HAYATI ÇEKİLİR KILANLAR-2 ; SOMA'dan MADENCİ MURAT ABİ


Tarihe not düşülsün;

    Murat Yalçın Soma'daki maden faciasından sağ kurtulan bir ağabey. Göçükten çıkarılıp ambulansa taşındığında kuruyor bu cümleyi. Daha sonra herkesin takdirini topluyor bu tavrı. Gazeteler, televizyonlar evinde ziyaret ediyor ağabeyi ve olayı soruyor. Murat abi " Temizlik imandan gelir derler, biz de Elhamdülillah Müslümanız" diyor. "Hem onlar bizim için gelmişler, bir de şimdi devlet malı yani, devlet malına zarar vermemek gerek, kul hakkı" diyor..

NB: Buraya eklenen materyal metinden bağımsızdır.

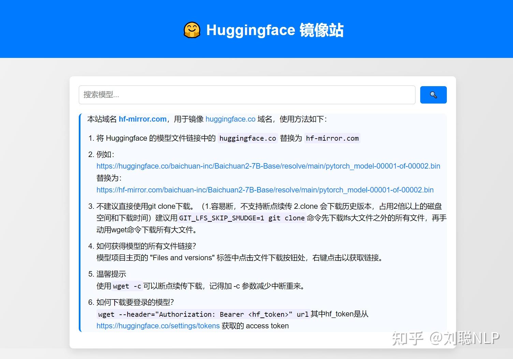
Task: Select the highlighted hf-mirror.com code snippet
Action: tap(332, 138)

    Ne maden işletmecisinin, ne ilgili iş güvenlikçinin, ne devletin ilgili biriminin bilmediği bir dilde konuşuyor. Ancak nedense bize yabancı gelmiyor bu dil. Çok fazla değil şurada bir nesil önce Anne-Babalarımızın bize de öğrettiği bir dili konuşuyor Murat abi. "Kul hakkı" , "devlet malı..." kelimeler tanıdık ama... Hani biri cümle içinde kullansa anlayacağız yani... Ama maalesef Murat abiden başka kimse cümle içinde kullanmıyor.

   Sahi ne oldu bize. Eskiden sadece yapmadığımız zaman ayıplandığımız davranışlar öylesine unutulmuş ki...Bugün birisi yaptığı zaman nesli tükenmiş bir hayvan bulmuşçasına şaşırıyoruz. İnsani ve vicdani sorumluluktan ibaret olan o davranış, kaf dağındaki yedi başlı ejderhayı öldürmüşüzcesine ulusal bir kahramanlık oluyor.

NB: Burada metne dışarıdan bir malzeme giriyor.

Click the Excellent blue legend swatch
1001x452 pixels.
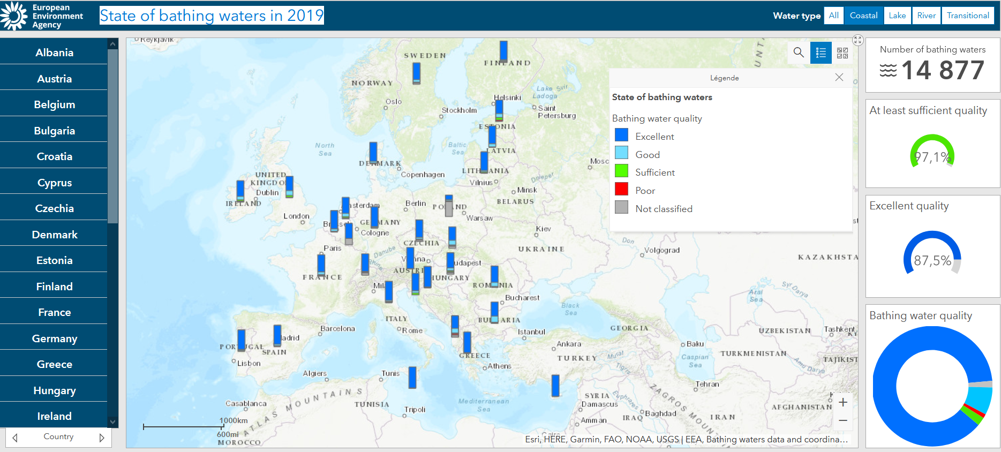pos(621,135)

  Biz de tüm samimiyetsizliğimizle izliyoruz onları. Profiller baretler, kömür karaları, siyah kurdelalarla doluyken, havanın azıcık ısınması ile birlikte sokaklarda bir amele yanığı muhabbeti başlıyor. Ya, yüzünü göz kalemiyle siyaha boyayıp, kafasında baretle çekildiği fotoğrafını profil resmi yaparken, amele yanığı olmamak için otobüste cam kenarına oturmaktan kaçan ablayı nereye koyalım? Tutup yakasından sarsası geliyor insanın, "amele yanığı dediğin şey kutsaldır" demek geliyor insanın içinden. "Güneşin vurduğu yerde çıkmaz, onun, ateşi içerden yakar insanı" diyesi geliyor..Susuyorum işte. Sususyoruz. Susuyorsun. Sus!